円満な婚約破棄と一流タンクを目指す伯爵令嬢の物語
 朝の支度をしているときに寄宿舎の寮母さんがバタバタとやって来て、実家の執事が来ていると知らされた。
 
 家族に何かあったのかしら?
 慌てるほどに何も手につかなくて、梳かしている途中だった寝ぐせのついた髪をマーガレットが手早く結んでくれた。

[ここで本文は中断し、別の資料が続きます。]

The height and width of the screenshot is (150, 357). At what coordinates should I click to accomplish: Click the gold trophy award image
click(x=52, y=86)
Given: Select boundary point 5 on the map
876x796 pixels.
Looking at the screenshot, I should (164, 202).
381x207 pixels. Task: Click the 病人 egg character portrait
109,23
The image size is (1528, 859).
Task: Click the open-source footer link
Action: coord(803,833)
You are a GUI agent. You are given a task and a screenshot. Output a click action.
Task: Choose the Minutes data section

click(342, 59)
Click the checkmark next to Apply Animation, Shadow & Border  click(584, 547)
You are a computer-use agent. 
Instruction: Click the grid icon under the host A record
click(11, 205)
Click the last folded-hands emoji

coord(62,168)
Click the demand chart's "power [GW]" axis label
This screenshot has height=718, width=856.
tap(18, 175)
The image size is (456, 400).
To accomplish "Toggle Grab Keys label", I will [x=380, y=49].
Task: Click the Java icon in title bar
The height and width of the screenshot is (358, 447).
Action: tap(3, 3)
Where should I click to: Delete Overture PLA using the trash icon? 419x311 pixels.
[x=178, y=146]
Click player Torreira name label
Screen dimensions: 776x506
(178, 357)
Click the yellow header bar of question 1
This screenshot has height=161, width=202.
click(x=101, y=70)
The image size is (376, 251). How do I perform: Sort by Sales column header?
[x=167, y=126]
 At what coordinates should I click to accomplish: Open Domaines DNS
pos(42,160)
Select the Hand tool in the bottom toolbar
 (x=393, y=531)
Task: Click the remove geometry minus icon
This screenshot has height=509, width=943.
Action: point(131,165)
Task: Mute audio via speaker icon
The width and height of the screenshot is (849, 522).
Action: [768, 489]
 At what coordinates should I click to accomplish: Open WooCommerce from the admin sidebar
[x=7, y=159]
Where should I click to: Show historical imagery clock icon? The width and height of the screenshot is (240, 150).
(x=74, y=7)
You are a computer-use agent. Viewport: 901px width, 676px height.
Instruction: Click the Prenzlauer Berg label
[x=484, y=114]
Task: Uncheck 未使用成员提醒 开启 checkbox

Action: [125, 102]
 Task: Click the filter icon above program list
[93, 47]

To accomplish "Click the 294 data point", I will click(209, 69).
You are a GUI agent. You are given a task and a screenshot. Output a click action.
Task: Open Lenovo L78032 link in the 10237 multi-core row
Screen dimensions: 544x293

 そして執事の待つ控室に急行すると、思わぬことを告げられたのだ。
「昨晩、ジェイと名乗る山賊風の男が、怪我を負って意識のない若い男を担いでお屋敷を訪ねてきました。ステーシアお嬢様に、困ったことがあれば頼ってほしいと言われたからと言うので、敷地内の離れの方に滞在してもらっております。若い男の方は朝になっても意識が戻らず、今も医師の治療を受けているところです。どうなさいますか」

「若い男って…」
 心臓が早鐘を打っている。

「ジェイ様は彼のことを『オカシラ』と呼んでおります」

 ―――!やっぱり!
 思わず息をのんだ。

 キースが怪我で意識不明?どうしよう……。

 どうなさいますか、と再度執事に問われて我に返る。
 ここでオロオロしている場合ではない。

「その方々は確かにわたしの命の恩人です。言いつけを守ってくれてありがとう。家に戻ります」

 一旦部屋に戻ってリリーとマーガレットに事情を説明し、レイナード様への言付けを頼んで急いで馬車に乗った。